▶ [Exercise prompt]
For the entries below, the result should be an exact transcription of the lines from the one with "The width and height of the screenshot is (1684, 947)." up to and including the one with "Given: Click the IPR render icon", and only those.

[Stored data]
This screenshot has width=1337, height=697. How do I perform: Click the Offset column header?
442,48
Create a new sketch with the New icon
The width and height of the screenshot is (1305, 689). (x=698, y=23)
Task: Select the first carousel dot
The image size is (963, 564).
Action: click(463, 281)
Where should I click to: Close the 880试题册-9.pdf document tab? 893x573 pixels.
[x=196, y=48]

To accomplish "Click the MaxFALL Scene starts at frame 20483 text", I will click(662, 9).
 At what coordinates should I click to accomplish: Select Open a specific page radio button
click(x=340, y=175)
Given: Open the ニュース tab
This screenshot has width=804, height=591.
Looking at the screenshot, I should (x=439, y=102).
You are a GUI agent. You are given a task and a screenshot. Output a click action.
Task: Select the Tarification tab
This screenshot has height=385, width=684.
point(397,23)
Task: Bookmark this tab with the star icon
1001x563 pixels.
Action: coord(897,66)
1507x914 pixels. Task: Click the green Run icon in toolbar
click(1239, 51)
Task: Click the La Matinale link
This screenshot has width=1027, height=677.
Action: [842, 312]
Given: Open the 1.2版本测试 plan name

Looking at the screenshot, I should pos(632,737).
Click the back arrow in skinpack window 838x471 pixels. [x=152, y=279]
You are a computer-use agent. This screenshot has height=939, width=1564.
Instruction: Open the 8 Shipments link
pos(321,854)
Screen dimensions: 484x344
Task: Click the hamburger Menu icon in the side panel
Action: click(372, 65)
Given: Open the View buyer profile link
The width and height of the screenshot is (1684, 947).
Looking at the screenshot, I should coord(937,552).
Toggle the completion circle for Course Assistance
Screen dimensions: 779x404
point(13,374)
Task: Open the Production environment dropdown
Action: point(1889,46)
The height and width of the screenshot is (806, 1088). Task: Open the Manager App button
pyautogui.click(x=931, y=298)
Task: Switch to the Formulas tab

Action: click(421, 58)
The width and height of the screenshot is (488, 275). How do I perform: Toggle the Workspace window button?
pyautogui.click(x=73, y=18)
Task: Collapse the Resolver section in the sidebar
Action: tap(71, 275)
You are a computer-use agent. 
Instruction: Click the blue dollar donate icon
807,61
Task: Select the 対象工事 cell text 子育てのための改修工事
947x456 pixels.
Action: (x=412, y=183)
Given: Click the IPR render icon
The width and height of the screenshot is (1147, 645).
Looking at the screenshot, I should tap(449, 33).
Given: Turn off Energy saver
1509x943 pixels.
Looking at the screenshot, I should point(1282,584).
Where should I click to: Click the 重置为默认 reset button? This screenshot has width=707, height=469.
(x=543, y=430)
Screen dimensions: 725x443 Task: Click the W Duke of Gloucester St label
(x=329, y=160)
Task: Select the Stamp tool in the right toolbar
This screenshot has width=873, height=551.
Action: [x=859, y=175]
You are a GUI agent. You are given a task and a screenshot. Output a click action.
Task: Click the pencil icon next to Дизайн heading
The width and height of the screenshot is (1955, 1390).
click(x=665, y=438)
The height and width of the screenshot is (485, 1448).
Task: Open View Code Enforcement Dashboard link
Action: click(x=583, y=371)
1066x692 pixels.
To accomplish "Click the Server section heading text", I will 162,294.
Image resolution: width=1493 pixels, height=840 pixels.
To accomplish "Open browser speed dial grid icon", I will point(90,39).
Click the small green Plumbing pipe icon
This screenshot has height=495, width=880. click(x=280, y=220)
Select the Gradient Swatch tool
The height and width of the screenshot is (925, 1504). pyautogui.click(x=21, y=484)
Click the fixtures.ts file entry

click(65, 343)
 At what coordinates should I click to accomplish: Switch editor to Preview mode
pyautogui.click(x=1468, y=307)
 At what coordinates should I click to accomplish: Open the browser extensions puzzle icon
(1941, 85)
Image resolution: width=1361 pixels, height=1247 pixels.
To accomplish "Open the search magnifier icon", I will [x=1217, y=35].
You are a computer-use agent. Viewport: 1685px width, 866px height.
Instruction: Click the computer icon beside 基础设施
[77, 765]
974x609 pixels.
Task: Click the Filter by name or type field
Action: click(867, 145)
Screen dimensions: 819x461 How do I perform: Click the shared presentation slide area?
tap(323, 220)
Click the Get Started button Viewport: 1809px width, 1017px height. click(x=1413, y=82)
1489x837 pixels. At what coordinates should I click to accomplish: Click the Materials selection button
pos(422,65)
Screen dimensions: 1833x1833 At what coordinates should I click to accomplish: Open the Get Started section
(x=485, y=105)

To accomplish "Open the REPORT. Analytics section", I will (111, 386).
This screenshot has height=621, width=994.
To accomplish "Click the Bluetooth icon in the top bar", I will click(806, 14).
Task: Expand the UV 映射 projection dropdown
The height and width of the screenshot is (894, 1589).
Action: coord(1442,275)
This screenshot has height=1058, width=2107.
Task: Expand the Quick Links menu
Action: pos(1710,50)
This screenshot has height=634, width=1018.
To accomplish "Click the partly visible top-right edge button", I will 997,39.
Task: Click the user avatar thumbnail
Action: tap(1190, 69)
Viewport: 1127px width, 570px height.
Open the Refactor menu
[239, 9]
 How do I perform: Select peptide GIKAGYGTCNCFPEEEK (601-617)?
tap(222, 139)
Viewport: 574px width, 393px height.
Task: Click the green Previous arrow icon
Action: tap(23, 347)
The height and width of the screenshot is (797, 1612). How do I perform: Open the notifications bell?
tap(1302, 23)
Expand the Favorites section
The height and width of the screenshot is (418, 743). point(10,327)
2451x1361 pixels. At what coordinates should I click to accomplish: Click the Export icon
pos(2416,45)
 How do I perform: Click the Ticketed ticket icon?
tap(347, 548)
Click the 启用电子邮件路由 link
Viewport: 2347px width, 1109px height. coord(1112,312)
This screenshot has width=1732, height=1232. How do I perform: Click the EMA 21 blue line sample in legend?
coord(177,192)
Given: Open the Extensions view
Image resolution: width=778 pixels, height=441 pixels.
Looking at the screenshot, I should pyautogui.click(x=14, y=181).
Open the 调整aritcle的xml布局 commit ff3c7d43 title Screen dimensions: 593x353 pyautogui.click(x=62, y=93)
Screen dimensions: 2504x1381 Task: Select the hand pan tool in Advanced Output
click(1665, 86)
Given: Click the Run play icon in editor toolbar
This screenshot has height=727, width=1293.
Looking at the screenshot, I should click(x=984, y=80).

▶ [Response area]
The width and height of the screenshot is (1684, 947).
Looking at the screenshot, I should coord(937,552).
Toggle the completion circle for Course Assistance
Screen dimensions: 779x404
point(13,374)
Task: Open the Production environment dropdown
Action: point(1889,46)
The height and width of the screenshot is (806, 1088). Task: Open the Manager App button
pyautogui.click(x=931, y=298)
Task: Switch to the Formulas tab

Action: click(421, 58)
The width and height of the screenshot is (488, 275). How do I perform: Toggle the Workspace window button?
pyautogui.click(x=73, y=18)
Task: Collapse the Resolver section in the sidebar
Action: tap(71, 275)
You are a computer-use agent. 
Instruction: Click the blue dollar donate icon
807,61
Task: Select the 対象工事 cell text 子育てのための改修工事
947x456 pixels.
Action: (x=412, y=183)
Given: Click the IPR render icon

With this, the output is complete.